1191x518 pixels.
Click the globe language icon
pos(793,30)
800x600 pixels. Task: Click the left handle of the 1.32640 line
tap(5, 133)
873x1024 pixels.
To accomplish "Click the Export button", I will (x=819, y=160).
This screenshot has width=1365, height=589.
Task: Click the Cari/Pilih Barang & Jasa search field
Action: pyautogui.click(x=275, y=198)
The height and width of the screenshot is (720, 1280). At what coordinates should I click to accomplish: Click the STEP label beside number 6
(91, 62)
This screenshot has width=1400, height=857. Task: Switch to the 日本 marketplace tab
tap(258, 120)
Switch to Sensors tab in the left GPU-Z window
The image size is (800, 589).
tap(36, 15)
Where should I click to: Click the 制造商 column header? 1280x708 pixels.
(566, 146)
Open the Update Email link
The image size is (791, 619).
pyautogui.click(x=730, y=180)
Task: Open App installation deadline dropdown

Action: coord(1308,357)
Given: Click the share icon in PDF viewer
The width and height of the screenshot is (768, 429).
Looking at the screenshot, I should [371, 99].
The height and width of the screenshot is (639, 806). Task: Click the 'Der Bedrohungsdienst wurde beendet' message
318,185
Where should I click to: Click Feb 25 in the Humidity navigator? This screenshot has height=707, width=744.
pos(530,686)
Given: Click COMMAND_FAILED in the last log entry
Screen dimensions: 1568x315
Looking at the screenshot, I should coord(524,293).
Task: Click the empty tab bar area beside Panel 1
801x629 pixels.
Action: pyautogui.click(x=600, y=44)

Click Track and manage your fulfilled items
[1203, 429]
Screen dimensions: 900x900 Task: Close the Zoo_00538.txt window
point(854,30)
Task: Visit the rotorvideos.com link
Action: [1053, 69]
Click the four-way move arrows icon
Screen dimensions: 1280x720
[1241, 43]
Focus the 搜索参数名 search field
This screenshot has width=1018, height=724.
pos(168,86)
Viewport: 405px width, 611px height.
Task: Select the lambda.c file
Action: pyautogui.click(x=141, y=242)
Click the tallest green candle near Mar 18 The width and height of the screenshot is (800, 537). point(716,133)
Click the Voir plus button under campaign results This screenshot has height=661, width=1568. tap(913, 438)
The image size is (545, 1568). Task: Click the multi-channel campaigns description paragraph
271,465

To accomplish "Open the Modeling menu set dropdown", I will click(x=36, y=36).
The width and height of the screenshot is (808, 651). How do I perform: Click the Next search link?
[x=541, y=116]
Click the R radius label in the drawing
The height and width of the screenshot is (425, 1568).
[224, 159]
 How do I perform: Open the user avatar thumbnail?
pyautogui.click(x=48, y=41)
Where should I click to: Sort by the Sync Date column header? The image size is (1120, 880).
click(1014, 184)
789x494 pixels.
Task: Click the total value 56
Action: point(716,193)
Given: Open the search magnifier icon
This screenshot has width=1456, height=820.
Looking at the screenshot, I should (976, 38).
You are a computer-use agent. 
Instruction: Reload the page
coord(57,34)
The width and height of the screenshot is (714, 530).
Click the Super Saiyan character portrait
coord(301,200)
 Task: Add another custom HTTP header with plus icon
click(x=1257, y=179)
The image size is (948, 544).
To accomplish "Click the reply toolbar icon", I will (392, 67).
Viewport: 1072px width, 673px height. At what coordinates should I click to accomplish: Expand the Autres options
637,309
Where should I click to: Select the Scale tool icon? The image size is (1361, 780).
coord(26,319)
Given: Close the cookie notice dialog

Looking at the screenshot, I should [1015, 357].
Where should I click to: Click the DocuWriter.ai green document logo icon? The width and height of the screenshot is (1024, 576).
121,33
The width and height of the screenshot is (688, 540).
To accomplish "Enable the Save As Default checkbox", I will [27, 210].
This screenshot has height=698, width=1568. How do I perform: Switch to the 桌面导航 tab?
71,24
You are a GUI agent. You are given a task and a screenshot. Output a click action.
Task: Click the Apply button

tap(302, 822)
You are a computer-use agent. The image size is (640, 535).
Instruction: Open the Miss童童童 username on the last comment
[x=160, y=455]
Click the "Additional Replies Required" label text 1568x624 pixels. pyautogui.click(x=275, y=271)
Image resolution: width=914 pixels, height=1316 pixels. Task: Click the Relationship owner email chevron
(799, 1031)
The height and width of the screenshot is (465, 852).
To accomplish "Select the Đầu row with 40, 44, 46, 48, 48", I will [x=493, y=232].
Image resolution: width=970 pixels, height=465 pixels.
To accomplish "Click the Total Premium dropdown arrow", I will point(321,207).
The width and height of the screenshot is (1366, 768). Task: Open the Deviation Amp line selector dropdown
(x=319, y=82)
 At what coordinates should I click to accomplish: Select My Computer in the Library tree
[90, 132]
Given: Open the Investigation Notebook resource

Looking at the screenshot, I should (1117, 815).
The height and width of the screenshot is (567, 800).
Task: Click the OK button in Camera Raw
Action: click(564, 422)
—————
AIM OF THE EXERCISE –
Within the listing above, how many lines contain "agent"? Please respond with the number and nothing else.

COMPLETED EXERCISE –
3